■ **TEXT SECTION**
** begin **
Here, Plaintiff lost in state court on his procedural motions, and his case was dismissed. Plaintiff now asks this federal district court to review the state court decisions and "declare" that they violated his constitutional rights. Essentially, Plaintiff is asking this federal court to force the state courts to interpret state appellate rules as he desires. His Complaint is an impermissible attempt to "appeal" the state court decisions in federal court. The Rooker Feldman doctrine forbids this. Am. Reliable Insurc. Co., 336 F.3d at 316. This federal court lacks jurisdiction to review state court decisions, and it would be particularly inappropriate to interfere with the state courts' interpretation of their own procedural rules, including the requirement of a filing fee for appeals in a non-habeas civil case that does not involve any fundamental rights. This federal court may not issue what would essentially be a writ of mandamus to a state court. See Gurley v. Superior Court of Mecklenburg Cty., 411 F.2d 586, 587 (4th Cir. 1969) (holding that federal district courts lack appellate jurisdiction over state courts, and therefore lacked jurisdiction to issue writ of mandamus to compel state court to prepare free transcript); Ransom v. Gray, Case No. 6:09-1246-PMD-WMC, 2009 WL 3232695 (D.S.C. October 6, 2009) (same).
** end **
■ **TASK OBJECTIVE**
Name every court case that the passage on the Rooker Feldman doctrine cites. Work only from the passage on the Rooker Feldman doctrine.

■ **DATA SHOWN**
** begin **
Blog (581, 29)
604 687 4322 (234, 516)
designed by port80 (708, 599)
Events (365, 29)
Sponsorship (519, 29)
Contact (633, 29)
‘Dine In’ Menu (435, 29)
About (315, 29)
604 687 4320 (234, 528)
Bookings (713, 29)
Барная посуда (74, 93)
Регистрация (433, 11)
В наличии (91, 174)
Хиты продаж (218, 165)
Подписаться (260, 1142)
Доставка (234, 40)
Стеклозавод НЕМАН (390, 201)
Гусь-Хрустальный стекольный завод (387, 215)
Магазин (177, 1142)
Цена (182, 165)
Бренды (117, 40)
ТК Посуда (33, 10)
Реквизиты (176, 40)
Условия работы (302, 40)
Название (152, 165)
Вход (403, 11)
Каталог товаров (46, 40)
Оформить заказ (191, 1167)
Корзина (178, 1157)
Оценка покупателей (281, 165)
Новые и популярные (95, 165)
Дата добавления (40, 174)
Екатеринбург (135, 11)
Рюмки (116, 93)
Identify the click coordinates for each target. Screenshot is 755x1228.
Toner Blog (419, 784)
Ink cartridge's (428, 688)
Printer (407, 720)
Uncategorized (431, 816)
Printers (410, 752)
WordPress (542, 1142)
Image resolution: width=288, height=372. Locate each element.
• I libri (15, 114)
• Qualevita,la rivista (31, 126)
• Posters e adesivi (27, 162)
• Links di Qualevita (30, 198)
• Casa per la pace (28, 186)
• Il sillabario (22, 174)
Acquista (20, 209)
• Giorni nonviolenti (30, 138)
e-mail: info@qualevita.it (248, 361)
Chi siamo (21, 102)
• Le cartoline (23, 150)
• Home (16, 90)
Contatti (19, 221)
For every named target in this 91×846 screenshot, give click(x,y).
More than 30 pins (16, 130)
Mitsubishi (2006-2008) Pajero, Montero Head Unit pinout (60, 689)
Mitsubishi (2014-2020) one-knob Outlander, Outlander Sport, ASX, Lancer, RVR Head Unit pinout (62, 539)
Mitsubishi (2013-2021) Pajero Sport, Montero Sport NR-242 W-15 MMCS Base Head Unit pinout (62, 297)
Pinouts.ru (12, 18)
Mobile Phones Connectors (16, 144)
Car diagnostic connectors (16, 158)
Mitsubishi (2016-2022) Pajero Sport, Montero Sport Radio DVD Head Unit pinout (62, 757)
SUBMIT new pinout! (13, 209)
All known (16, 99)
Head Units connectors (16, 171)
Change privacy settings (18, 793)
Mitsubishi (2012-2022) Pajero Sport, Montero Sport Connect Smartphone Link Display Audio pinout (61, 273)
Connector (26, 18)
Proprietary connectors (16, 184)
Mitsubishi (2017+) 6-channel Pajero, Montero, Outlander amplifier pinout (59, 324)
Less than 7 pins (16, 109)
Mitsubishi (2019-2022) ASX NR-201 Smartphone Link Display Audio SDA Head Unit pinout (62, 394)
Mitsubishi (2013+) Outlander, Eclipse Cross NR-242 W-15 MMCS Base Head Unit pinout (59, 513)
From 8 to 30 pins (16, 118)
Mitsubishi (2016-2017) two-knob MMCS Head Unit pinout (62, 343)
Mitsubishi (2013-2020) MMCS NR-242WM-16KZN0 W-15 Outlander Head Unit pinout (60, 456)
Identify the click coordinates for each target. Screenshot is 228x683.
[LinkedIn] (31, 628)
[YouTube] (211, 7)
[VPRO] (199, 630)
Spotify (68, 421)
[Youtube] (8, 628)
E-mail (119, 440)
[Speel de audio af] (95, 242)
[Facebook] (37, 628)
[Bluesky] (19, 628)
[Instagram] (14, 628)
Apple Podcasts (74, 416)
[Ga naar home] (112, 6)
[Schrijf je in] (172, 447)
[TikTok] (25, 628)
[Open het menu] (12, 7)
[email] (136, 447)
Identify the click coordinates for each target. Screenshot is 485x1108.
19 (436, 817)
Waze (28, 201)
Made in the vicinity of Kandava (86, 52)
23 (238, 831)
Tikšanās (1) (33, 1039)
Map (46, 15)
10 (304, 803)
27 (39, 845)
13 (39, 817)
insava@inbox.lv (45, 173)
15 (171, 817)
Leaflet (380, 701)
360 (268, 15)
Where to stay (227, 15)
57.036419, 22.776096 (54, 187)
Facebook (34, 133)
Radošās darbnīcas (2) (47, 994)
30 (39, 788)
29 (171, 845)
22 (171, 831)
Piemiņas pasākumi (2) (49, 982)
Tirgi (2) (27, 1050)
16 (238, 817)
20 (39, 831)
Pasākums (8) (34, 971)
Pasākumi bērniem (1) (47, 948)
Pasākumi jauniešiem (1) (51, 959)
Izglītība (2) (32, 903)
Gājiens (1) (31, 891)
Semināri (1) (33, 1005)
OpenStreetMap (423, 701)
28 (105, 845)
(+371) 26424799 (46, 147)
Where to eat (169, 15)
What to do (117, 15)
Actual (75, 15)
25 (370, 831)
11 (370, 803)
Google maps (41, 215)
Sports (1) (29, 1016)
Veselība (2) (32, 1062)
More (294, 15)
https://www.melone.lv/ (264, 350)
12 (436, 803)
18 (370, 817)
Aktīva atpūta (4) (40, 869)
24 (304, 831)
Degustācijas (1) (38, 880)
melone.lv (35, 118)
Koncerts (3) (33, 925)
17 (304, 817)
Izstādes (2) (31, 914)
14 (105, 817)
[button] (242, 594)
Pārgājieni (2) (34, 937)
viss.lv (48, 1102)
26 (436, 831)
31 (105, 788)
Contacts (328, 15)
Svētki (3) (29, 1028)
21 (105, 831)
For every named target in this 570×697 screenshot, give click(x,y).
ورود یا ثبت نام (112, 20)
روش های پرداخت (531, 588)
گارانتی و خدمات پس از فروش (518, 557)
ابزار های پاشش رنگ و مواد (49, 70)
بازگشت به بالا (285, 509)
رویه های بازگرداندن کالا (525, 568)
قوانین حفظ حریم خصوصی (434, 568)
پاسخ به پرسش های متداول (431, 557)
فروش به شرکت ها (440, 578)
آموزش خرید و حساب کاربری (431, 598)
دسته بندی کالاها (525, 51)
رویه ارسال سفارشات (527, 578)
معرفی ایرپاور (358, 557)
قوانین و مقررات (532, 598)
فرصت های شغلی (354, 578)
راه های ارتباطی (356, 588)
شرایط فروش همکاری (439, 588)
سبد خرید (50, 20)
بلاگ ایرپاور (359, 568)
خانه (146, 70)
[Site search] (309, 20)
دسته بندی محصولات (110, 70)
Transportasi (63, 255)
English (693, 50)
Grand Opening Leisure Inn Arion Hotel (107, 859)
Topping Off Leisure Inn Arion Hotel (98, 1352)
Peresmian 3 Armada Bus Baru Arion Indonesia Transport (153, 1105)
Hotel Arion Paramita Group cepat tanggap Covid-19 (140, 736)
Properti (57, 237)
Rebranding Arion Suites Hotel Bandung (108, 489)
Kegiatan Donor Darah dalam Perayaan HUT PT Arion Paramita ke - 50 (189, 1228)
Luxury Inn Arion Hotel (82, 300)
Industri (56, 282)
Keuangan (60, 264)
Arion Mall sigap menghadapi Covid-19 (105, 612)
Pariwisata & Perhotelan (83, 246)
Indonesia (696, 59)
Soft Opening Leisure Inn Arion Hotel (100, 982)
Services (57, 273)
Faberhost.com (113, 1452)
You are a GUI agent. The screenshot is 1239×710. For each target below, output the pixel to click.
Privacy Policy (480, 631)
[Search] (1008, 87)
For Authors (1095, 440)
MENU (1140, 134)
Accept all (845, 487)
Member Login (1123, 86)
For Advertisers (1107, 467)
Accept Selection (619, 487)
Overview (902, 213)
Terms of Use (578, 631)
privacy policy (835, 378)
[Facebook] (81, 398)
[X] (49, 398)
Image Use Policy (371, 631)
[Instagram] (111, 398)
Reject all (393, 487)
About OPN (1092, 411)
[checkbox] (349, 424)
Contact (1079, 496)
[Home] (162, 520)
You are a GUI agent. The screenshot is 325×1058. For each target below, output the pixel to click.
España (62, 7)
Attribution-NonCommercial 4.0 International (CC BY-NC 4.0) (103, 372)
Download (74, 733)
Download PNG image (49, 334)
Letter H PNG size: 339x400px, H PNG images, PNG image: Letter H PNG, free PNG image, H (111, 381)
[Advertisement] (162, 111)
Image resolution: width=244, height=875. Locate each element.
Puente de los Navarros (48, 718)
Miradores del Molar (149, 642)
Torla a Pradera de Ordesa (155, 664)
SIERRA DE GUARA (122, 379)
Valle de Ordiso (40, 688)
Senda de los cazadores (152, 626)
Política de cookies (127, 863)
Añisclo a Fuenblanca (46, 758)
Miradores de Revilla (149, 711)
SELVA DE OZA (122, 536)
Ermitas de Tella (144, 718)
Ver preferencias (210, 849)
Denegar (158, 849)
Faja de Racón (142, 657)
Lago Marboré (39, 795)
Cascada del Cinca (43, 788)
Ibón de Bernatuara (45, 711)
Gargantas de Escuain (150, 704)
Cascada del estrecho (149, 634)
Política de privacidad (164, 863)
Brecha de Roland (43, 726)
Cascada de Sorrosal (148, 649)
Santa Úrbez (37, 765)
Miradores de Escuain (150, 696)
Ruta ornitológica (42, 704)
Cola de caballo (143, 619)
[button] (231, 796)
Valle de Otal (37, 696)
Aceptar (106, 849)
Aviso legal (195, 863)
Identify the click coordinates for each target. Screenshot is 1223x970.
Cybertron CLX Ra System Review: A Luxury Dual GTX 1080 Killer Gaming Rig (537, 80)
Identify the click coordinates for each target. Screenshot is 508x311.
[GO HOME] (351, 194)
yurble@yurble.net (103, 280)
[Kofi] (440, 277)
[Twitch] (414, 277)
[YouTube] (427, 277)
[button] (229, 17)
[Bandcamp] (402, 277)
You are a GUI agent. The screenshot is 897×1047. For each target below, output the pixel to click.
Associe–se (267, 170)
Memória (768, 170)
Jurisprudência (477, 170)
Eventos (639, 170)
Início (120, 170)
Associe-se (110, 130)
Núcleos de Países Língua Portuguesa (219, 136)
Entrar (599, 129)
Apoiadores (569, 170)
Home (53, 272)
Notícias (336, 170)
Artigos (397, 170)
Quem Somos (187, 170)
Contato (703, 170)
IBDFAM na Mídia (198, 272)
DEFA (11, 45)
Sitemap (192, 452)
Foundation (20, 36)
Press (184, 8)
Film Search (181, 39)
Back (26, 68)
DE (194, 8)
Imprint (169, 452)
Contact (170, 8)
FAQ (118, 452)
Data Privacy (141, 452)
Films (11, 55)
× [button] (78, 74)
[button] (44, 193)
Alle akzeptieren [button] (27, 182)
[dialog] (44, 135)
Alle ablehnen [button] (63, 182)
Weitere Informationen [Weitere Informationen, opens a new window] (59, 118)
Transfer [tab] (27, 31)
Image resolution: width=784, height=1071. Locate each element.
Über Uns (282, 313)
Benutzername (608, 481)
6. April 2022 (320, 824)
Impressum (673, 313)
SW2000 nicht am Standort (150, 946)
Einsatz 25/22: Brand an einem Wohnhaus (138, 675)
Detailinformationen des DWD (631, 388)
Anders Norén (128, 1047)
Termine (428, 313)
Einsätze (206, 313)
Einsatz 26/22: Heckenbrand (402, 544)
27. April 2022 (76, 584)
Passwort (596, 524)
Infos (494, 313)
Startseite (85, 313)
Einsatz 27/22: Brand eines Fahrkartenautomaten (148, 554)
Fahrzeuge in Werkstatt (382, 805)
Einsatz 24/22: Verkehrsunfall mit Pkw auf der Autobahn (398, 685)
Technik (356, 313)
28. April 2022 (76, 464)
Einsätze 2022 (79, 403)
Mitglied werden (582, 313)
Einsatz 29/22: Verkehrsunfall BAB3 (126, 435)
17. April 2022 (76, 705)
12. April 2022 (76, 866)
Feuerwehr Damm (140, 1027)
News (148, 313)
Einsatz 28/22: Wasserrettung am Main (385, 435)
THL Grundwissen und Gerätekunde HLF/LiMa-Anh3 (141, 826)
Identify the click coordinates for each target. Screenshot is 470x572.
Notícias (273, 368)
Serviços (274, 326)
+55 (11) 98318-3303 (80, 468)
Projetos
** end **
■ **COMPLETED EXERCISE**
- Am. Reliable Insurc. Co., 336 F.3d at 316
- Gurley v. Superior Court of Mecklenburg Cty., 411 F.2d 586, 587 (4th Cir. 1969)
- Ransom v. Gray, Case No. 6:09-1246-PMD-WMC, 2009 WL 3232695 (D.S.C. October 6, 2009)